Panduan regional harus mencantumkan secara skematis fitur utama
teknik bedah dan aborsi medis, sehingga pasien dapat membuat pilihan
berdasarkan informasi mengenai teknik mana yang harus dia pilih.

d. Informed Consent untuk Aborsi Medis atau Bedah


Untuk pembedahan, adalah tepat untuk menentukan bahwa biasanya
membutuhkan waktu yang singkat dan dilakukan pada tanggal tertentu,
jarang sebelum minggu ke-7 kehamilan, sehingga memungkinkan lebih
banyak waktu bagi pasien untuk berefleksi; perdarahan tidak berlangsung
lama dan sakit yang jarang terjadi.

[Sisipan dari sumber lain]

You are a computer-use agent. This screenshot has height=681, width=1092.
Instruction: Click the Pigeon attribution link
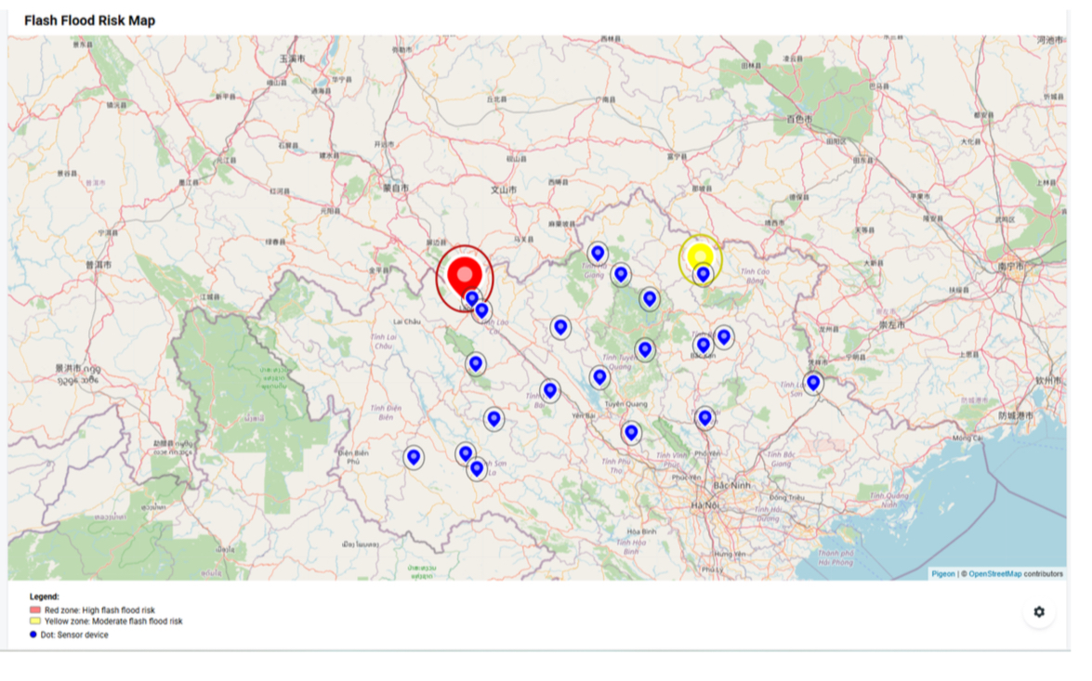[943, 573]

Komplikasi yang harus diungkapkan
meliputi: kemungkinan infeksi, abortus tidak lengkap, perforasi uterus,
kemungkinan kerusakan uterus paska bedah. Adapun aborsi medis, harus
ditentukan bahwa itu membutuhkan beberapa hari dan dilakukan
selambat-lambatnya hari ke-49 kehamilan, itu tidak memerlukan anestesi
dan perdarahan berlangsung lebih lama daripada dengan perawatan bedah
dengan lebih sering sakit perut. Komplikasi yang harus diungkapkan
adalah yang sudah disebutkan sebelumnya.
Informed consent bersifat sangat penting, karena memungkinkan
pasien untuk memutuskan secara sadar dan dengan validitas prosedur
aborsi mana yang diminta, dan itu harus mencakup percakapan antara
dokter dan pasien, serta penyediaan materi informasi tertulis yang dapat
dikonsultasikan dengan hati-hati oleh pasien. Tugas dokter bukan untuk
menyarankan teknik di atas yang lain, kecuali ada kontraindikasi khusus
untuk penggunaan teknik, tetapi untuk memberikan pasien dengan
informasi yang komprehensif dan jelas tentang bagaimana prosedur akan
dilakukan, komplikasi dan periode waktu yang diperlukan untuk kedua
prosedur.

5. Kesimpulan
Redaksi UU 194/78 tidak mengacu pada bagaimana penghentian kehamilan
harus dilakukan, apakah melalui teknik farmakologis atau bedah. Ketika
undang-undang itu diberlakukan, satu-satunya metode aborsi yang dapat
dilakukan dengan batas keselamatan adalah melalui operasi. WHO
menganggap aborsi medis sebagai metode yang cocok dan aman untuk
mengakhiri kehamilan sampai minggu kesembilan kehamilan. Di Italia, praktik
ini dimungkinkan hingga minggu ketujuh kehamilan. Tugas dokter bukan
untuk menyarankan teknik di atas yang lain, kecuali ada kontraindikasi khusus
untuk penggunaan teknik, tetapi untuk memberikan pasien dengan informasi
yang komprehensif dan jelas tentang bagaimana prosedur akan dilakukan,
komplikasi dan periode waktu yang diperlukan untuk kedua prosedur.